I had a skim through the article in astronomy and astrophysics and I saw this
> The ring’s appearance in the images reconstructed with different algorithms (MiRA and IRBis) lends support to it being real. However, as Fig. E.2 shows, the location of the ring is just inside the side lobe of the dirty beam, and therefore we cannot entirely exclude the possibility that it might be an artifact of the image reconstruction inherent in the imperfect uv coverage. We refrain from further discussing this structure until we can confirm it with better uv coverage.
Which is interesting. So the ring may be an artifact.
Milky Way is about 100k LY in diameter, and this thing is 160k LY away, so it's not just closer to our particular neck of the woods than farther reaches of our own galaxy.
The picture is not if the star disk, but apparently of the huge dust cloud lit by a star in the middleof it.
Not a lot of information, just the photo and a paragraph blurb beneath it.
What I'm wondering is why the alleged "first" picture of this kind is of a star 160,000 light years away. There are hundreds of millions of stars in that distance range from us. I suppose there may be a reasonable explanation having to do with optimal visibility or something, but my intuition is completely failing here.
from the article
>The RSGs in the Large Magellanic Cloud (LMC) have the great advantage that their distances are much better known (50 kpc, Pietrzyński et al. 2013) compared to those of their Galactic counterparts. WOH G64 is the brightest RSG in the mid-infrared in the LMC, exhibiting a huge infrared excess with a high mass-loss rate on the order of 10−4 M⊙ yr−1 (Goldman et al. 2017). For this reason, it has been a subject of multiwavelength studies from the visible to the radio (e.g., van Loon et al. 1996; Levesque et al. 2009; Matsuura et al. 2016). Ohnaka et al. (2008) succeeded in spatially resolving the circumstellar dust environment of WOH G64 using the mid-infrared interferometric instrument MIDI at the Very Large Telescope Interferometer (VLTI).
I guess it means "discernible single star outside our galaxy", because of course we can see distant galaxies.
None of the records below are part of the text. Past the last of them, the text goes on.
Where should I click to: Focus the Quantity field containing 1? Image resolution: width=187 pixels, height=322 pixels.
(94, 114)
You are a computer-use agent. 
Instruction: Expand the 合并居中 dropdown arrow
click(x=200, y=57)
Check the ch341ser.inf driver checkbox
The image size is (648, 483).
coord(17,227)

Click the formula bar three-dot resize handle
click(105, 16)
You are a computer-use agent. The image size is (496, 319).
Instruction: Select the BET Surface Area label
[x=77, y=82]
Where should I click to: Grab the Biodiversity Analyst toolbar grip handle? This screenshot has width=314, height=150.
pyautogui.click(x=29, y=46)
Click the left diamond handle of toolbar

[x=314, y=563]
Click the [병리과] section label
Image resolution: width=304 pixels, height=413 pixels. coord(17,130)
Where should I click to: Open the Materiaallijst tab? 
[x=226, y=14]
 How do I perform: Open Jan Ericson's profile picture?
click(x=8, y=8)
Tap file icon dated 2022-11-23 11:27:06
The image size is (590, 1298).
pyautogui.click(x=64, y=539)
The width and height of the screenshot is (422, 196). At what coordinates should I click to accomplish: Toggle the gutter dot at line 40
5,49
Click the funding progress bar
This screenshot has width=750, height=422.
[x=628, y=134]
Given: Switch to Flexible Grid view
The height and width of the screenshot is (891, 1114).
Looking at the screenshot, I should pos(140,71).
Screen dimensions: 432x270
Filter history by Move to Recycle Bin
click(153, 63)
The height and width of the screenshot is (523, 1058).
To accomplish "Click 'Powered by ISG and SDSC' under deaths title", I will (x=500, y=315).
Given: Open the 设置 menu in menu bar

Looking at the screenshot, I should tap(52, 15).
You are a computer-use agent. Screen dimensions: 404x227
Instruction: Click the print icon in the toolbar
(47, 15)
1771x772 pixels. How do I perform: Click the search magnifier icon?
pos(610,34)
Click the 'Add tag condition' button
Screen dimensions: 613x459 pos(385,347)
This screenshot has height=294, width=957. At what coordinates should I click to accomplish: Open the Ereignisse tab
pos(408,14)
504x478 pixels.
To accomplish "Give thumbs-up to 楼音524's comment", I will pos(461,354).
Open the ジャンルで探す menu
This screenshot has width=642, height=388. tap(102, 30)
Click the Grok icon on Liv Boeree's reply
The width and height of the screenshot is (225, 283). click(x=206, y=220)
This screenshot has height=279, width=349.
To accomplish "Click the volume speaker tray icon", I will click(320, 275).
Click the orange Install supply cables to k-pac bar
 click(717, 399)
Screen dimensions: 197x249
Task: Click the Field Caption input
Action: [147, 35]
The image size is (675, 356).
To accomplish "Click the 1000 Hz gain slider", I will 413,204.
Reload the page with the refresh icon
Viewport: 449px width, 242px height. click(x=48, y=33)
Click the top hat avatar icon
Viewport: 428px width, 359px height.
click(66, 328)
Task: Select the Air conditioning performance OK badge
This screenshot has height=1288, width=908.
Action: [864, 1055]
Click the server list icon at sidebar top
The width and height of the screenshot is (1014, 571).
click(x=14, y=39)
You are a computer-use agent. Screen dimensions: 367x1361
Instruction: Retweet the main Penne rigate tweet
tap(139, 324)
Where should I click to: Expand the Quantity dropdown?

The key term is 'close-up' here. Some context:
Edwin Hubble [...] in 1925 [...] identified extragalactic Cepheid variable stars for the first time on astronomical photos of Andromeda [...] In 1943, Walter Baade was the first person to resolve stars in the central region of the Andromeda Galaxy.—https://en.wikipedia.org/wiki/Andromeda_Galaxy
The List of stars with resolved images (https://en.wikipedia.org/wiki/List_of_stars_with_resolved_im...) contains all those stars starts (unsurprisingly, on hindsight) with the Sun of which the first photograph was made in 1845; the next star to be visible on a photograph as a disk, not a point, was only made in 1993. I grew up in the knowledge that all stars (except for the Sun) are too far away for them being resolved; that became obsolete 30 years ago. Sadly, the list ends with 2014 and does not (yet?) include the new observation.
So yeah, even big, close stars like Betelgeuse (1995) are hard to resolve.
- "The bright oval at the centre of this image is a dusty cocoon that enshrouds the star."
So, this isn't actually the emitting surface (photosphere) of the star, but a dust cloud about 10,000x larger than the star.
https://en.wikipedia.org/wiki/WOH_G64
the article in astronomy and astrophysics https://www.aanda.org/articles/aa/full_html/2024/11/aa51820-...
FWIW, for some context of “160,000 light-years away”, you can see pictures — taken by all levels of “backyard astronomers” — of the Large Magellanic Cloud (where WOH G64 is located) on AstroBin.
http://app.astrobin.com/search?p=eJy7mVCSWlFiq2rupGpkVJaYU5o...
What would the Milky Way look like on a planet in the Large Magellanic Cloud?
Over that way lies Mordor, under the all-seeing gaze of Sauron.